──────── DATA IN THIS EXERCISE

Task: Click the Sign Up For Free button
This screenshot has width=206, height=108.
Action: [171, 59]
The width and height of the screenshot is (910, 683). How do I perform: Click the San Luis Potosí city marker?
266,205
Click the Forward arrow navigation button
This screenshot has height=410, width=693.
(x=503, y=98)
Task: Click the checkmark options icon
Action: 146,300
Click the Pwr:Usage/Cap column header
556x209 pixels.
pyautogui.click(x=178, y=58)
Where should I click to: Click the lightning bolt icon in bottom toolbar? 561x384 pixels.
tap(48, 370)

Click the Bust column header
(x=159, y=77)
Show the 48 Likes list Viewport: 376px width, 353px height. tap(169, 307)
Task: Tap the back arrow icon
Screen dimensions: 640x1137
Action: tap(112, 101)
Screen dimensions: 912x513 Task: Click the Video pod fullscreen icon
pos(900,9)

────────────────
──────── DATA IN THIS EXERCISE

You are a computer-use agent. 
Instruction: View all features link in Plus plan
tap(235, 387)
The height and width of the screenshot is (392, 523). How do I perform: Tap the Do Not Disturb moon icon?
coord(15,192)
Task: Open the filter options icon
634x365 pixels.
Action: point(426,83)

────────────────

INSTRUCTIONS TO FOLLOW. Out of the data above, transcribe exactly and only the lines starting with the line that has "Instruction: View all" and going on through the line that has "Task: Open the filter options icon", both included.

ANSWER.
Instruction: View all features link in Plus plan
tap(235, 387)
The height and width of the screenshot is (392, 523). How do I perform: Tap the Do Not Disturb moon icon?
coord(15,192)
Task: Open the filter options icon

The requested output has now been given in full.